### Texte à lire
· · · ·

La relation entre les Hazaras et l’Iran s’est complexifiée au cours des années. Alors que toutes les factions hazâras ont choisi de coopérer avec les États-Unis après leur invasion en 2001, certaines ont continué à être associées à l’Iran. Selon certaines allégations, l’Iran financerait des députés hazâras et les pousserait à adopter des positions anti-occidentales.

De nombreux politiciens hazâras admettent en privé qu’être vus comme étant trop proches de l’Iran peut s’avérer politiquement dangereux, tout en pensant cependant que cela reste important pour conserver une sorte de lien. « Ce n’est pas comme si tous les Hazaras étaient d’ardents défenseurs de l’Iran », a commenté Thomas Ruttig.

« Le ressentiment existe depuis longtemps. Cet aveu [de contact avec les Talibans] par l’ambassadeur iranien suscitera davantage d’inquiétudes chez de nombreux leaders hazâras chiites. Depuis longtemps, ces derniers ne parlent guère aimablement des Iraniens en leur absence. »

Pourtant, une division plus large a commencé à émerger entre les jeunes et les dirigeants hazâras, que de nombreux jeunes accusent d’exploiter les tensions ethniques pour s’approprier le pouvoir.

« Après 2001, de nombreux jeunes Afghans ont commencé à penser au-delà des divisions ethniques, mais l’actuel Gouvernement d’unité nationale a de nouveau aggravé [la question du sectarisme] », a commenté Qurban Ali.

Ce genre d’opinions est majoritaire chez les Hazaras, qui continuent de dire qu’ils font l’objet de discriminations quand ils postulent des postes gouvernementaux ou essaient d’intégrer l’armée afghane.

· · · ·

### Données enregistrées
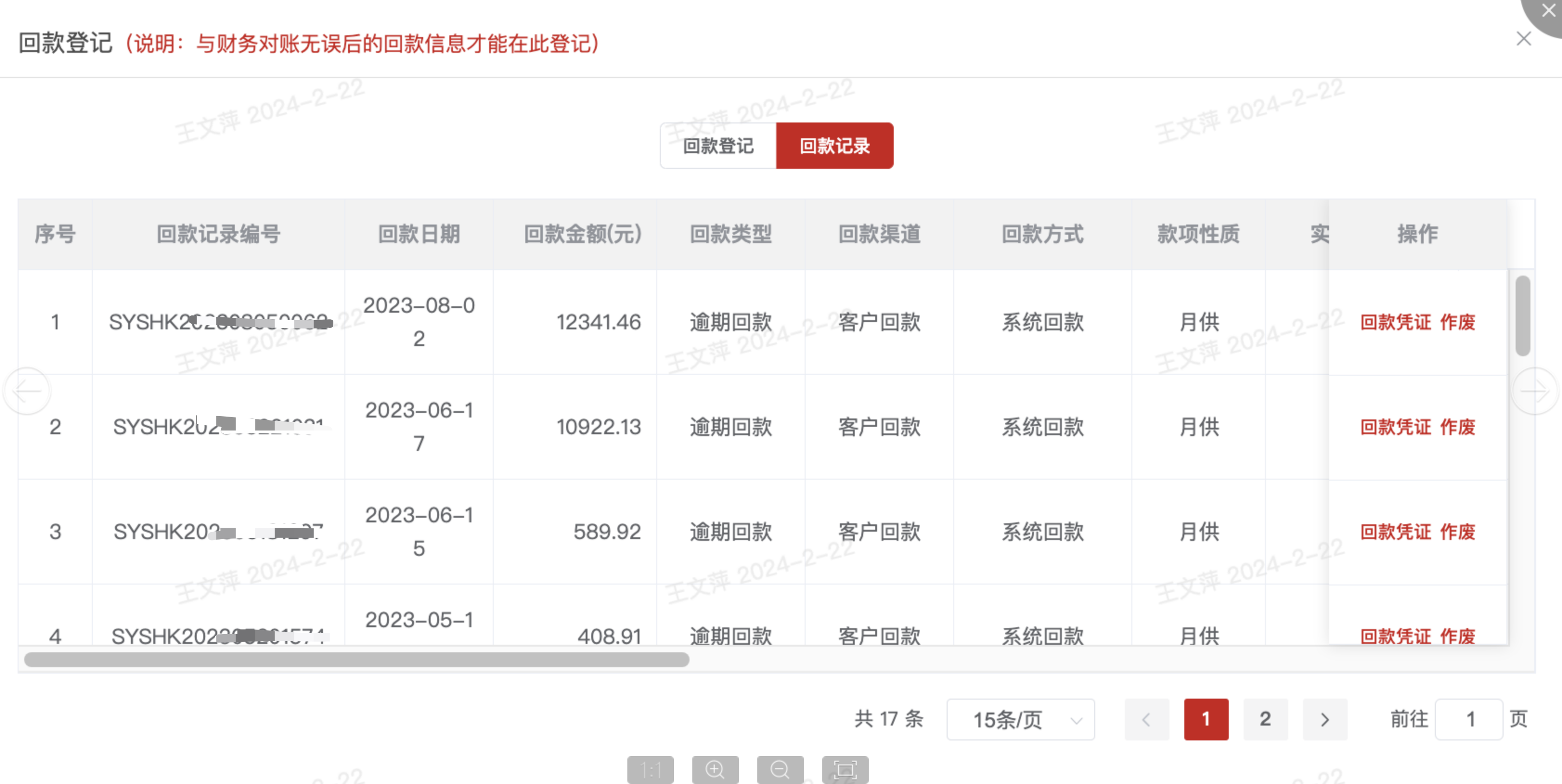Go to page 2 of records
1562x784 pixels.
(x=1265, y=719)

· · · ·

### Consigne A
D'après le texte sur les Hazaras et l'Iran, de quoi de nombreux jeunes accusent-ils les dirigeants hazâras ?
### Consigne B
Reproduisez le passage du texte sur les Hazaras et l'Iran qui commence par « De nombreux politiciens » et se poursuit jusqu'à « commenté Thomas Ruttig. ».

### Corrigé A
D'exploiter les tensions ethniques pour s'approprier le pouvoir.

### Corrigé B
De nombreux politiciens hazâras admettent en privé qu’être vus comme étant trop proches de l’Iran peut s’avérer politiquement dangereux, tout en pensant cependant que cela reste important pour conserver une sorte de lien. « Ce n’est pas comme si tous les Hazaras étaient d’ardents défenseurs de l’Iran », a commenté Thomas Ruttig.